Task statement:
Nothing but the lines from the one including "Viewport: 1356px width, 613px" through the last line of the entries, restated exactly, should appear in the answer; omit the pictures.

────────────────────

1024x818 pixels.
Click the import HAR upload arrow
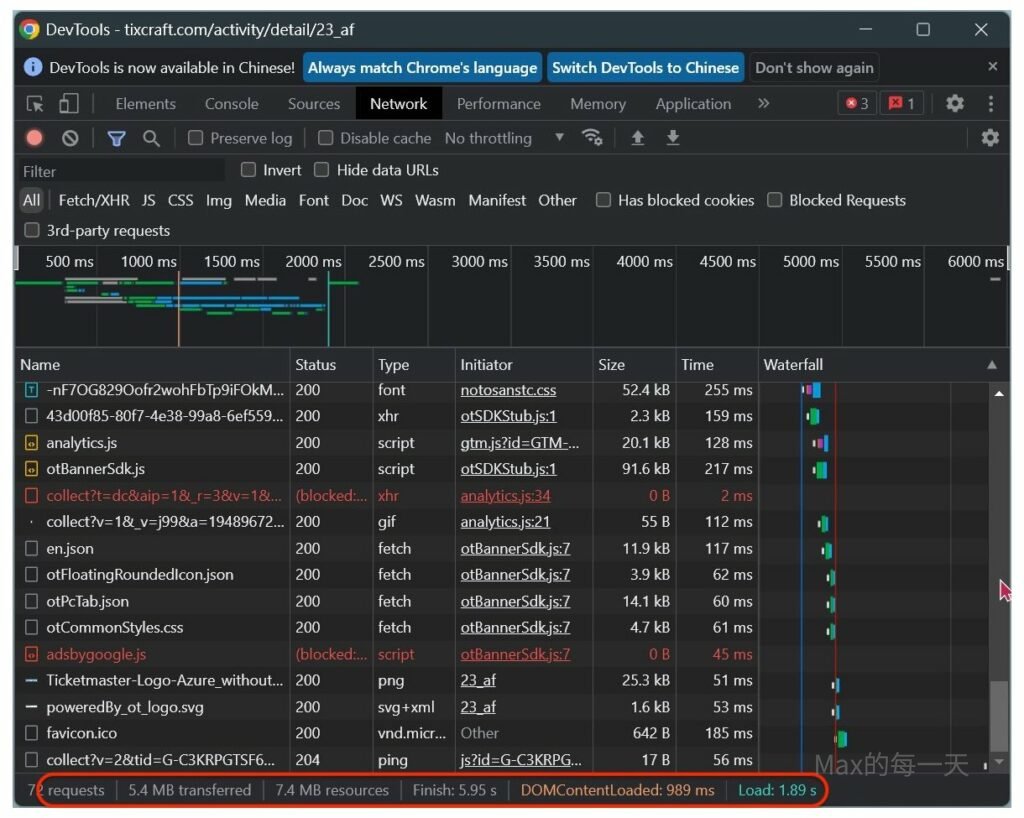point(637,138)
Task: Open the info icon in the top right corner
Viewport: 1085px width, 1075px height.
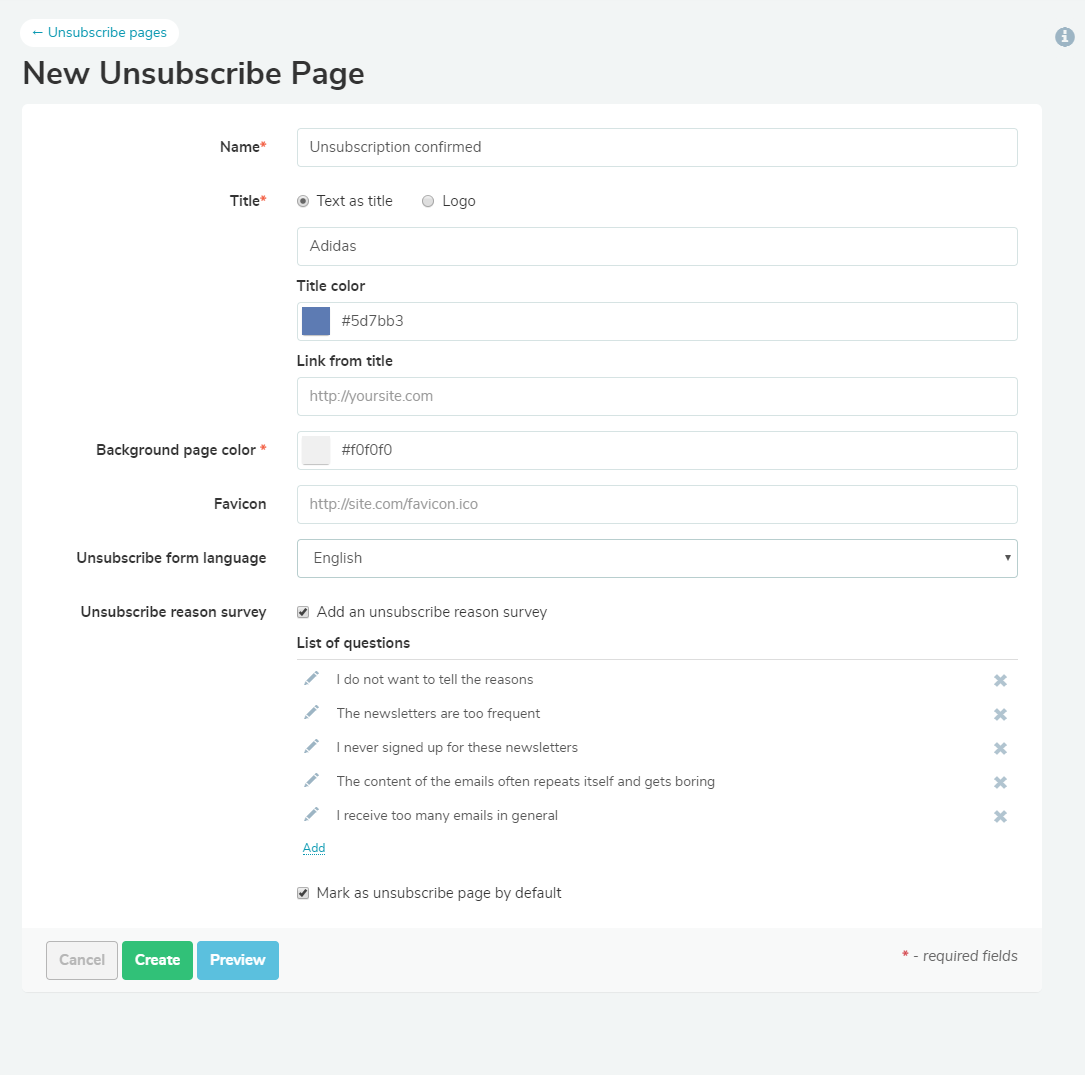Action: pyautogui.click(x=1064, y=37)
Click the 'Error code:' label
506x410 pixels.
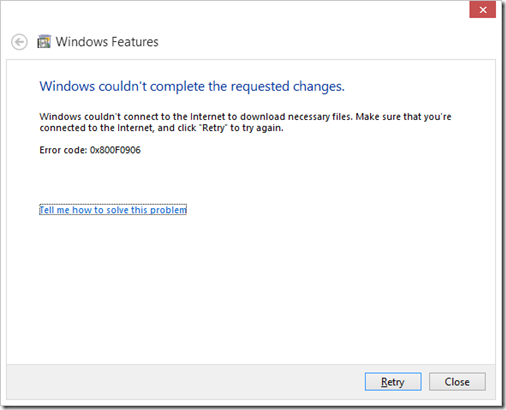coord(63,150)
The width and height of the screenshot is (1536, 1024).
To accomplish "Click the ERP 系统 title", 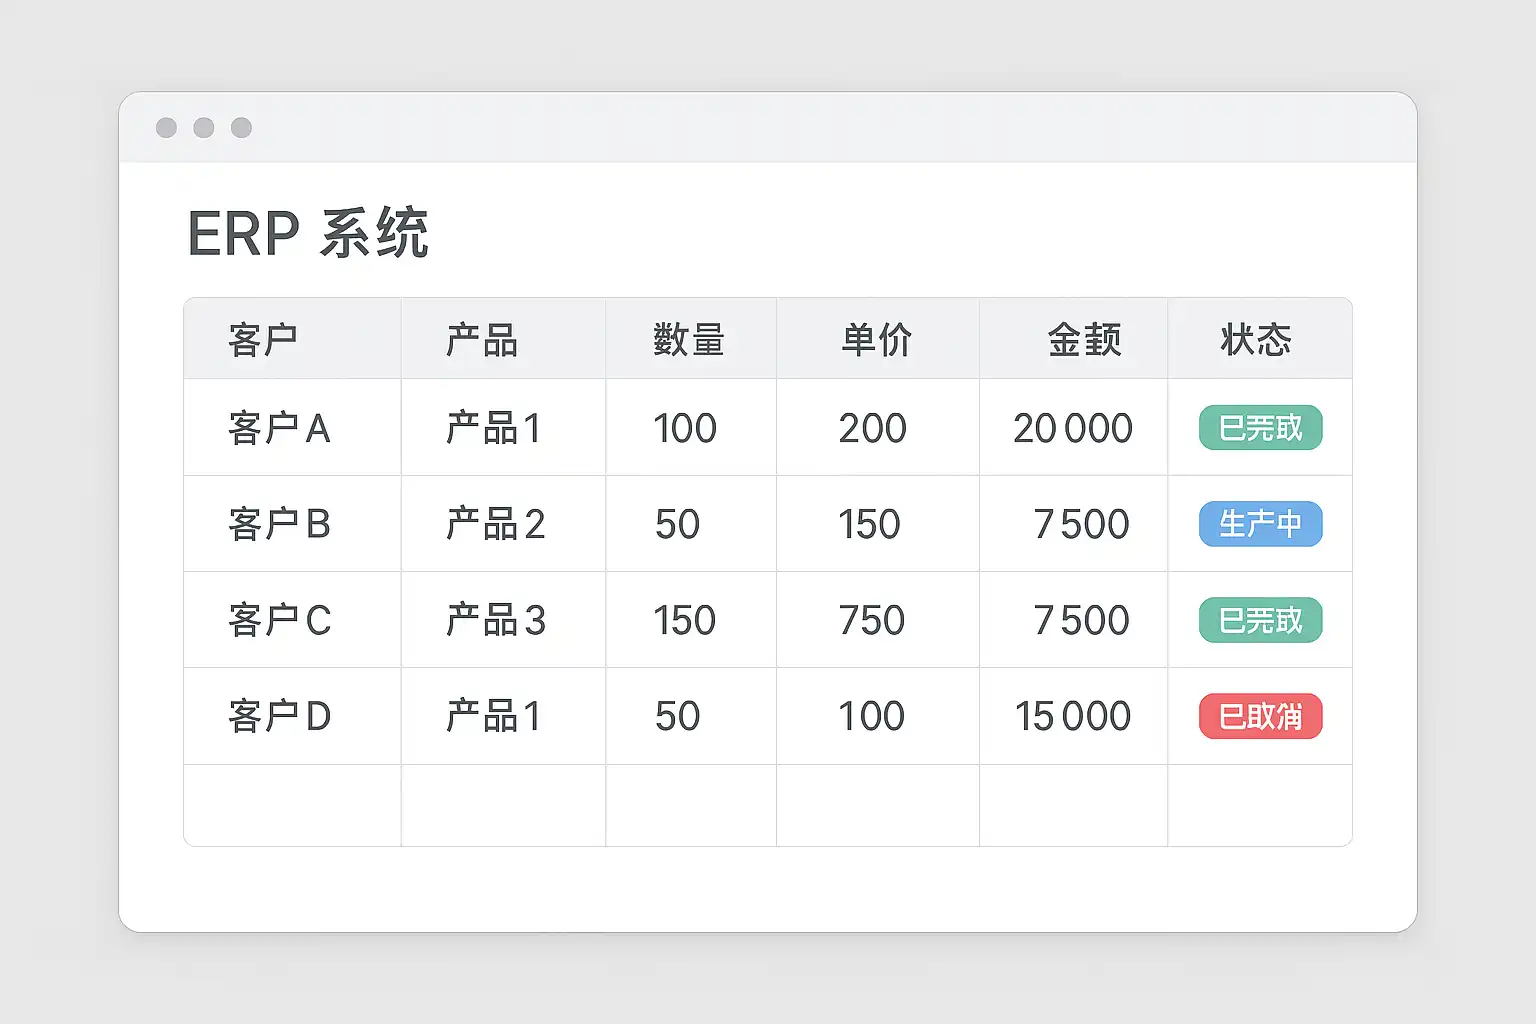I will [x=308, y=234].
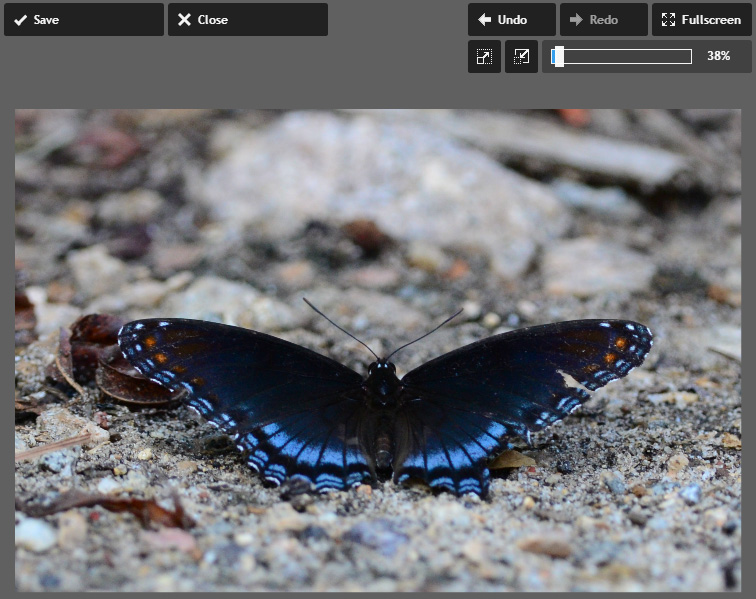Click the checkmark icon on Save
This screenshot has width=756, height=599.
click(20, 20)
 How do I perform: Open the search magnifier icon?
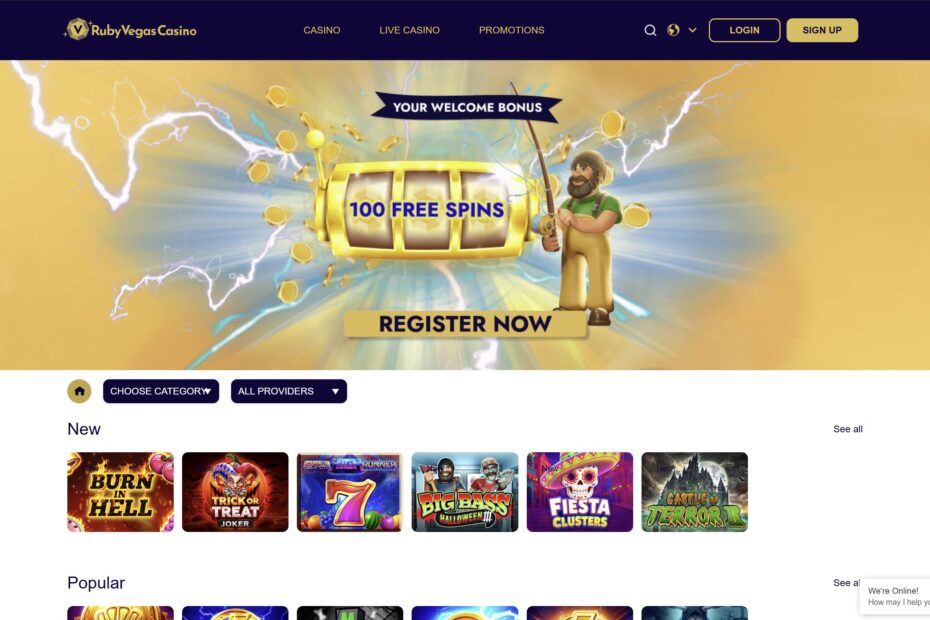[650, 30]
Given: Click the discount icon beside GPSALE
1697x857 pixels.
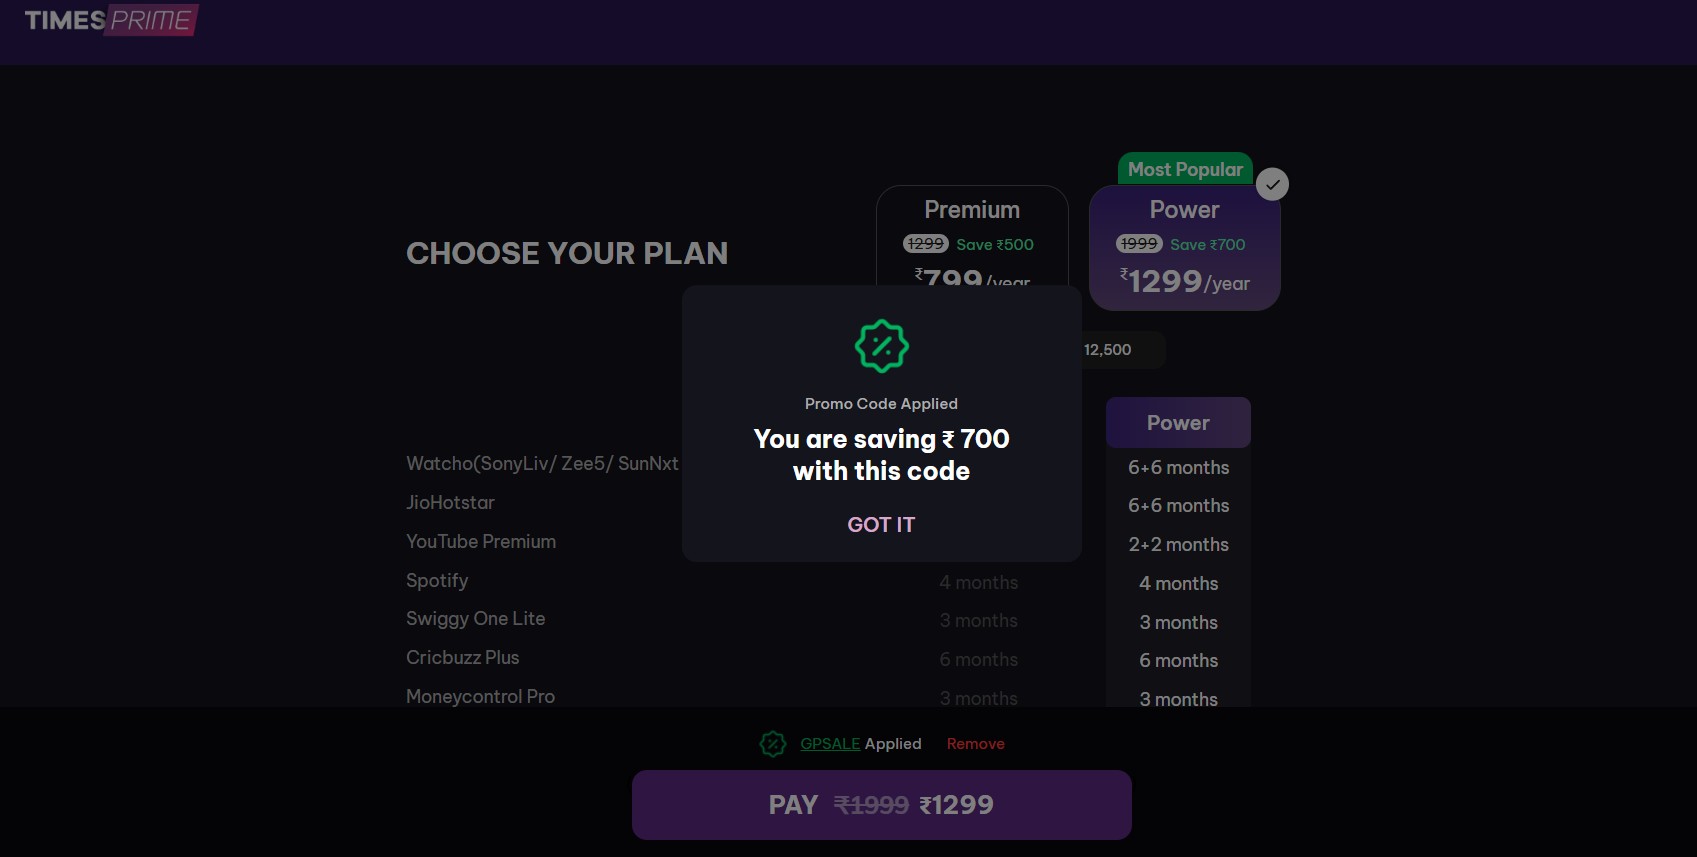Looking at the screenshot, I should 773,744.
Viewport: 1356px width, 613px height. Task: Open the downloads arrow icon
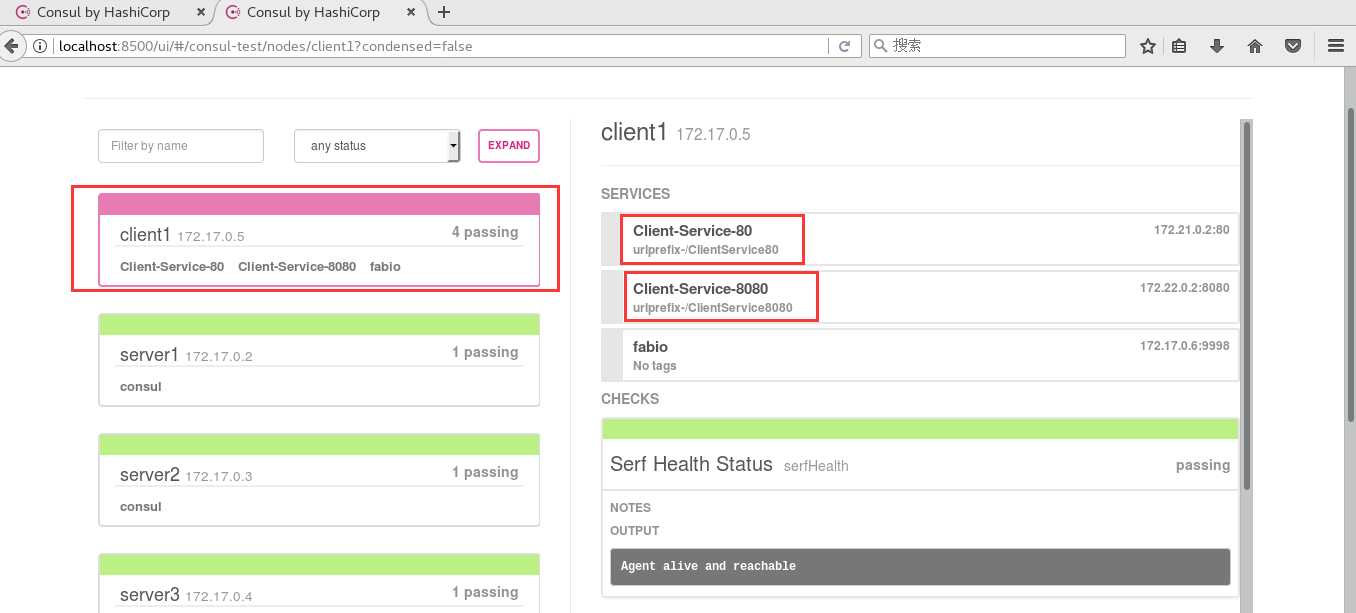[1217, 46]
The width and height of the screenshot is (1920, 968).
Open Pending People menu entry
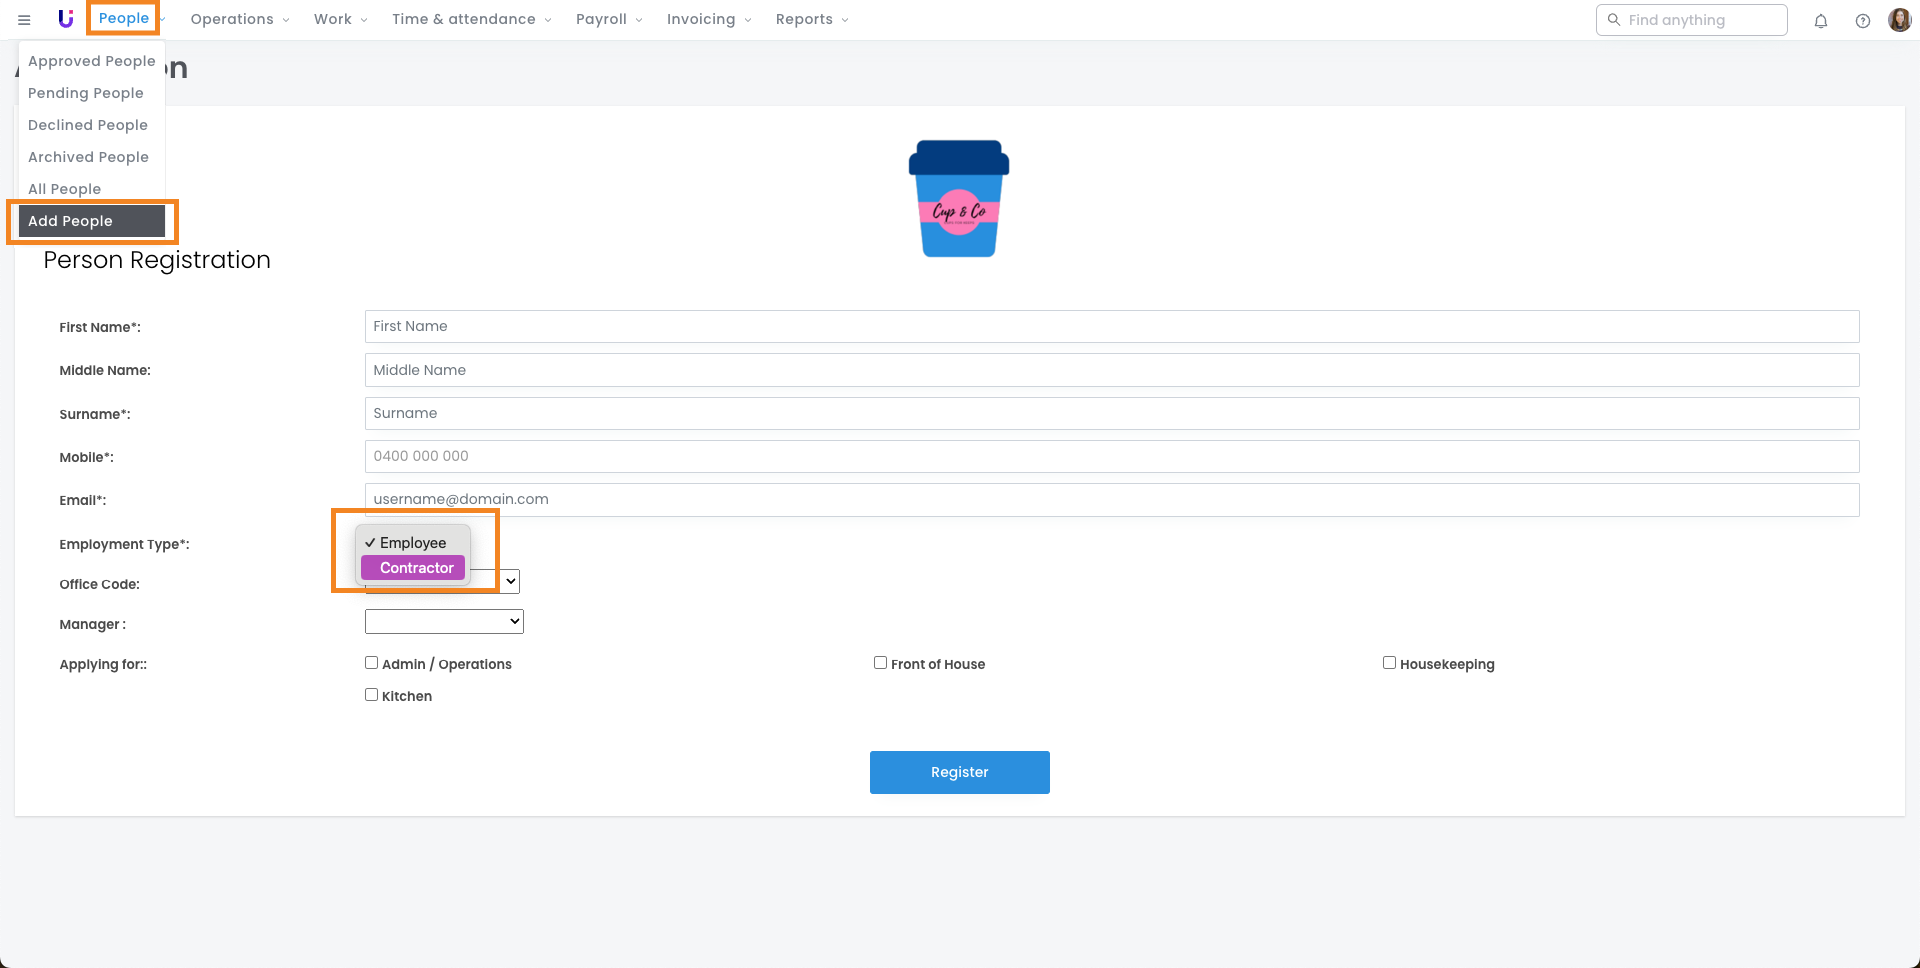(x=86, y=93)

────────────────────

Response to the task:
Viewport: 1356px width, 613px height. Task: Open the downloads arrow icon
[1217, 46]
The width and height of the screenshot is (1920, 968).
Open Pending People menu entry
(x=86, y=93)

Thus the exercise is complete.